Entre privatisations de services publics et privations budgétaires, le sud subit une politique d’abandon de la part de l’administration madrilène qui la désigne ensuite comme responsable de la situation. « ​Ca fait presque 25 ans que la droite dirige Madrid en punissant les quartiers du sud. Ici on manque de transport, aucun investissement supplémentaire ne s’est fait avec la pandémie. On manque de moyens pour l’éducation, les élèves qui n’ont pas accès au numérique restent sans cours. »

Entre incertitudes et répression

« ​La seule certitude que nous avons à présent, c’est qu’on peut nous mettre des amendes si on sort », affirme Victor Renes. En outre, l’annonce du plan de confinement sélectif s’accompagne d’un renforcement de la présence policière dans ces quartiers, équipée pour l’occasion de taser, ainsi que du renfort de l’armée afin d’assurer le respect des mesures de confinement. « Les gens sont à la fois déboussolés et énervés. Les mesures restent floues, je ne sais pas si j’ai le droit d’accompagner ma fille à l’école à Madrid mais je le fais quand même, je ne veux pas la laisser seule à 12 ans face à un contrôle policier. C’est absurde, on peut aller travailler ou consommer dans un centre commercial clos mais les parcs sont fermés. On manque de moyens sanitaires mais on nous envoie 600 policiers supplémentaires et même l’armée ! », r​ésume Vanessa.

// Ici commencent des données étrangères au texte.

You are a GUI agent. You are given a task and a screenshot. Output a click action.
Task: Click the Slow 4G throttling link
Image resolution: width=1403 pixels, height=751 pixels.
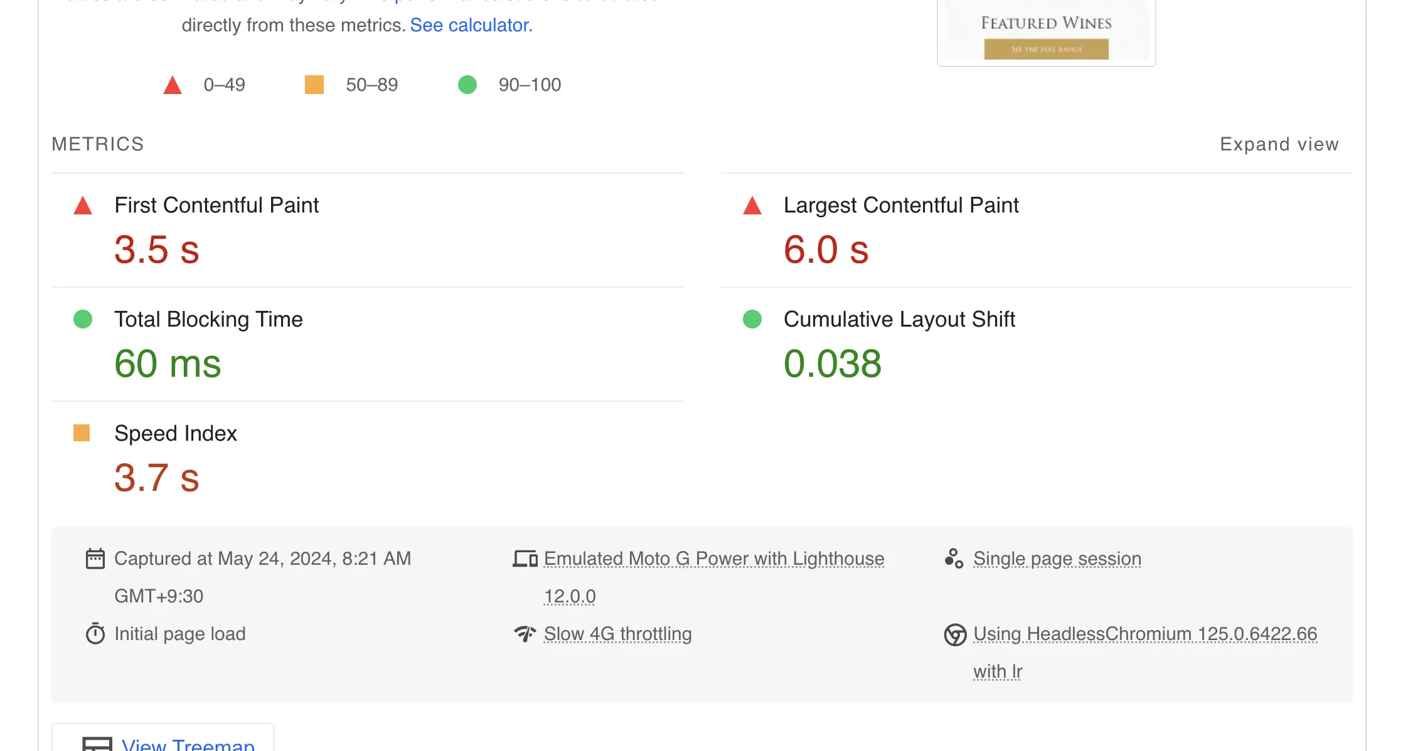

« ​Ces mesures ne vont pas réduire ni stopper le virus. On doit alors s’attendre à ce que la contamination s’étende. La différence avec le début de la pandémie c’est qu’à présent, les dirigeants présentent cette expansion comme la conséquence du mode de vie des quartiers du sud »,​ explique Victor, pointant du doigt le risque d’un renforcement de la haine raciste et classiste. Si l’extension du confinement à d’autres quartiers de Madrid semble de plus en plus probable, la stigmatisation raciale et sociale de ce nouveau confinement n’est pas neutre. Et, ce, surtout dans un pays où le jeune parti d’extrême droite Vox mobilise 15% des voix.

Pour l’heure, les associations de quartiers préparent la mobilisation avec des manifestations tous les jeudis devant les centres de santé dans chacune des zones confinées et une manifestation plus large le dimanche 27 septembre à Madrid. Ils vont dénoncer le plan de confinement et revendiquer « ​la dignité du sud face au nord qui nous exploite et nous stigmatise »​, conclut Victor Renes.